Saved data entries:
§ §

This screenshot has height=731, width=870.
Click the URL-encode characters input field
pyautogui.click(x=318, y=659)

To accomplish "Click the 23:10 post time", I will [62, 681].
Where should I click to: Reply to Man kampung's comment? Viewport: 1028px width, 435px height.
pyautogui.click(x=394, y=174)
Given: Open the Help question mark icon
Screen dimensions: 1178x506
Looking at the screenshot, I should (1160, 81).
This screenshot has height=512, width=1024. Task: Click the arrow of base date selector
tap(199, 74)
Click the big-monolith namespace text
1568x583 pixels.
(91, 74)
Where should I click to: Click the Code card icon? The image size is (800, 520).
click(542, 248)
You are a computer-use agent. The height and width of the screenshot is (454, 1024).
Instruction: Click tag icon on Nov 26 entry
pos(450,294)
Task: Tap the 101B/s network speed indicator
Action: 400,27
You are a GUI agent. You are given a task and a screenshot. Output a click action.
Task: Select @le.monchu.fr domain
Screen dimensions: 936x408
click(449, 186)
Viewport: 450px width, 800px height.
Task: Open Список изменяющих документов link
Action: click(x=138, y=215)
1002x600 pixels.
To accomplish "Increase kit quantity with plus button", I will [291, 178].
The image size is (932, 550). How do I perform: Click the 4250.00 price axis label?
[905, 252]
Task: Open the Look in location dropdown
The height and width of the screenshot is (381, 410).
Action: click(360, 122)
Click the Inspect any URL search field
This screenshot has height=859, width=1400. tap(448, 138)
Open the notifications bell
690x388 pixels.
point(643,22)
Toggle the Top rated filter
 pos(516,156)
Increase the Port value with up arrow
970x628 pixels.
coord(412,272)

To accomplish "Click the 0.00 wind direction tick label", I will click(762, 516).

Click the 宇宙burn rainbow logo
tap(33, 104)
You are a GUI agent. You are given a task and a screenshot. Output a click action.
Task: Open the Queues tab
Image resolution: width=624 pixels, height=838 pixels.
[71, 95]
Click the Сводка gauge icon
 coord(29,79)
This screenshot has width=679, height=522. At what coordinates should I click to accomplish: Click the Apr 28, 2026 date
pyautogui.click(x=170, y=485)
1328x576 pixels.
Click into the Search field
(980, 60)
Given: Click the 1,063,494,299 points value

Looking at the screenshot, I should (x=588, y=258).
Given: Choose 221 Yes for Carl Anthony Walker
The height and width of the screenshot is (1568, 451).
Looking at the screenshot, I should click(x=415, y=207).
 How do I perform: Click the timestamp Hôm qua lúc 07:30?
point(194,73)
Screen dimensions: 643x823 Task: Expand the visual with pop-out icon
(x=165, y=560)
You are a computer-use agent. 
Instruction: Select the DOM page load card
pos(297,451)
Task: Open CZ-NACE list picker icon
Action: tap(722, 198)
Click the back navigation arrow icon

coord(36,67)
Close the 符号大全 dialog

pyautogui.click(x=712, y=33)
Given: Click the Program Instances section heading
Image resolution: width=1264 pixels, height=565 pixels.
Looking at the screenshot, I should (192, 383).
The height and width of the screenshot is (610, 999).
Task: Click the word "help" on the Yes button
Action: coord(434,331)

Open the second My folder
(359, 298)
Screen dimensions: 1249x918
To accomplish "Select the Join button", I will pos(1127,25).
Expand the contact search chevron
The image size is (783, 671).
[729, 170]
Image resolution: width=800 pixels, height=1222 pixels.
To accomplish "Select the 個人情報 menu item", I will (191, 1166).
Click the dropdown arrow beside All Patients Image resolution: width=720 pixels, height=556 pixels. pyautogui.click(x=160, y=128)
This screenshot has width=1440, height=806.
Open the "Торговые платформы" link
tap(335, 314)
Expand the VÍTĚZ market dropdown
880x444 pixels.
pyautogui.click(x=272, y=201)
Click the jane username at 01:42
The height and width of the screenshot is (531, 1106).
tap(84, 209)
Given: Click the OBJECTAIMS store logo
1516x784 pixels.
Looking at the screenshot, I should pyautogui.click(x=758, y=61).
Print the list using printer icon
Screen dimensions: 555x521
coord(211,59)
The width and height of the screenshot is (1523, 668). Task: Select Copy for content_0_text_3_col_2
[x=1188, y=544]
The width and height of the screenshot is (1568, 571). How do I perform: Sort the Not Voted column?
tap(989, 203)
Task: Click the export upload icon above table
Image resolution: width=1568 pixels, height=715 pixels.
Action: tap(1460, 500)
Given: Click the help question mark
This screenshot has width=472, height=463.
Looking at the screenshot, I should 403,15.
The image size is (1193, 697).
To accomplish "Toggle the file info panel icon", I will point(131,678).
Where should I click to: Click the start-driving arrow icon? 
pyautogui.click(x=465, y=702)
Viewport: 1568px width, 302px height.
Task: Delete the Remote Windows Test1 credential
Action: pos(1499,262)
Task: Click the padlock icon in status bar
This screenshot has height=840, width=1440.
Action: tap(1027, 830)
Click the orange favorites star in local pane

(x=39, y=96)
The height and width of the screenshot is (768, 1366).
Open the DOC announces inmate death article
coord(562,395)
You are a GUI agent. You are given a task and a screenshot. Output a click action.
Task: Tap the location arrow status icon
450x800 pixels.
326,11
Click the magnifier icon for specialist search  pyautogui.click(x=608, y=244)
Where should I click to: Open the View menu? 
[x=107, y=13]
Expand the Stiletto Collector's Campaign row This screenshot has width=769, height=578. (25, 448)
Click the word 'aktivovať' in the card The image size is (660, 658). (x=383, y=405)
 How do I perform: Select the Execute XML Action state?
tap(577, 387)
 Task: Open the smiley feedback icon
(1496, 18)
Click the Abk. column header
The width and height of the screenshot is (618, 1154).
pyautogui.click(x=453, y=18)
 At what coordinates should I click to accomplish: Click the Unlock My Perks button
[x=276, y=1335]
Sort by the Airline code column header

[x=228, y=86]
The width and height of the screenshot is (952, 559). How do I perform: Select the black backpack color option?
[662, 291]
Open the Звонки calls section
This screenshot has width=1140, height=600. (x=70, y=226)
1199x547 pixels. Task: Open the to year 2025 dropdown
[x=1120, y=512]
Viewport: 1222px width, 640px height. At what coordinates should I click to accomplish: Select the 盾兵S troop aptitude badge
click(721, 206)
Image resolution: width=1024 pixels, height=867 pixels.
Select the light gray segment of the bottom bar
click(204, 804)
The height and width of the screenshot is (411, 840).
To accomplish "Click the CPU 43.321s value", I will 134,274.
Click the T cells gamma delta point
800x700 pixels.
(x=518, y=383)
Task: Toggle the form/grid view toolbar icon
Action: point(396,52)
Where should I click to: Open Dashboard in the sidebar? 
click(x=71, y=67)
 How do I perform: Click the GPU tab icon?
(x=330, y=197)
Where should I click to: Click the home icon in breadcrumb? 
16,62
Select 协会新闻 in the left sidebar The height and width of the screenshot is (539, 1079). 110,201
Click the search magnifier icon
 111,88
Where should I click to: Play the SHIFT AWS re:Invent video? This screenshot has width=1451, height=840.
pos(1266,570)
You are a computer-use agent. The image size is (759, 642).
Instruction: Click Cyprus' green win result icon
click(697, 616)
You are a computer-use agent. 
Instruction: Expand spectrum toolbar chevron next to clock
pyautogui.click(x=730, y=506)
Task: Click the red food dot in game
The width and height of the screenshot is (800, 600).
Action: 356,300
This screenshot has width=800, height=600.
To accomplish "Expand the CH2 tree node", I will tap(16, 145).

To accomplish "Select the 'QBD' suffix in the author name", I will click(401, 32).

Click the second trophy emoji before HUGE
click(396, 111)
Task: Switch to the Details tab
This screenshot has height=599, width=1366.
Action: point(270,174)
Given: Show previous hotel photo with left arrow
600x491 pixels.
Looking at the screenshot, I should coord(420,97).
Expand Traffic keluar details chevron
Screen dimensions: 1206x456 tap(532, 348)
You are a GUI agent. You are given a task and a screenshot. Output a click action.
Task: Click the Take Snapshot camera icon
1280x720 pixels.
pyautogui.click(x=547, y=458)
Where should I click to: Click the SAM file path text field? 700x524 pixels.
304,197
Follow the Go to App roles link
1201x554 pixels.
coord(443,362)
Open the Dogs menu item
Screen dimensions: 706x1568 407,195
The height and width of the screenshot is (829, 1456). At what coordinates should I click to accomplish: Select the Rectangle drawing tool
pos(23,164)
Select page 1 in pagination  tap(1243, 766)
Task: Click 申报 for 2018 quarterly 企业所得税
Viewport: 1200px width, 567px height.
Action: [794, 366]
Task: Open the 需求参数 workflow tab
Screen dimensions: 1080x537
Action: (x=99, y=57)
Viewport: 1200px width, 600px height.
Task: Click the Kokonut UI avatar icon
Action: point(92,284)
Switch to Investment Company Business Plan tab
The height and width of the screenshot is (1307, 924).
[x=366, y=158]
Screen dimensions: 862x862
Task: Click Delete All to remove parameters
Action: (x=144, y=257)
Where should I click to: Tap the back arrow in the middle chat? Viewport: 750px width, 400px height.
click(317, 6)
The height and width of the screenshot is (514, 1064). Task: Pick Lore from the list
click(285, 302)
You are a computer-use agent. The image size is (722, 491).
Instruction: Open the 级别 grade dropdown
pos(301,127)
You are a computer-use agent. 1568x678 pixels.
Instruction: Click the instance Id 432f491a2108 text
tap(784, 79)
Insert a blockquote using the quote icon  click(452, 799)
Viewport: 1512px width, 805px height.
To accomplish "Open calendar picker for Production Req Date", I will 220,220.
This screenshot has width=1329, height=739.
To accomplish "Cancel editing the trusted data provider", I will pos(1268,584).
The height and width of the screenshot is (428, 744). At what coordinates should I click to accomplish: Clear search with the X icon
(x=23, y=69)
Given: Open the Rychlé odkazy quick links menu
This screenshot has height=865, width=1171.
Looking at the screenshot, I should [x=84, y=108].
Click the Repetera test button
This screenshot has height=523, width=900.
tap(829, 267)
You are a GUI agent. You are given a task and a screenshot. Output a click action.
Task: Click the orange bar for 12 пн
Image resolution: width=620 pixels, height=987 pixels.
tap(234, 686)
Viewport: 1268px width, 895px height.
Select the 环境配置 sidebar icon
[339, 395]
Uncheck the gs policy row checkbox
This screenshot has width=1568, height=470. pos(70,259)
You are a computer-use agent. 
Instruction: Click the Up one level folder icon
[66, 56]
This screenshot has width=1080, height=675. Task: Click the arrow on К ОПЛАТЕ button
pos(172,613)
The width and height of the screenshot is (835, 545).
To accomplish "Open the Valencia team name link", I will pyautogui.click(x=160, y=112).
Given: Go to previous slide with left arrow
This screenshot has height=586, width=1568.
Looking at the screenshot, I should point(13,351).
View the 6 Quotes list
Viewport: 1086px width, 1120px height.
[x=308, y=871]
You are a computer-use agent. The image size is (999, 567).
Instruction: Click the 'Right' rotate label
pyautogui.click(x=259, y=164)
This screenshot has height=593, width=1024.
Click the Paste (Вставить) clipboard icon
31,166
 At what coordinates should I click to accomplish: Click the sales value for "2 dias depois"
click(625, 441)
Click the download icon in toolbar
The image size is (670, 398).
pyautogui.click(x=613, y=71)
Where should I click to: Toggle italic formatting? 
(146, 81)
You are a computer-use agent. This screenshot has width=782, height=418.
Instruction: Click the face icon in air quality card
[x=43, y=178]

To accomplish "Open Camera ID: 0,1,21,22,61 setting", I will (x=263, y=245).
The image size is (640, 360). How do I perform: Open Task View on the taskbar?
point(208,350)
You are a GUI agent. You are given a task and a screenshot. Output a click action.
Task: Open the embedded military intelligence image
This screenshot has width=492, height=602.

§ §

Problem statement:
Find "question" in the preceding records. Copy each line that holds it.

Solution to this problem:
Given: Open the Help question mark icon
Given: Click the help question mark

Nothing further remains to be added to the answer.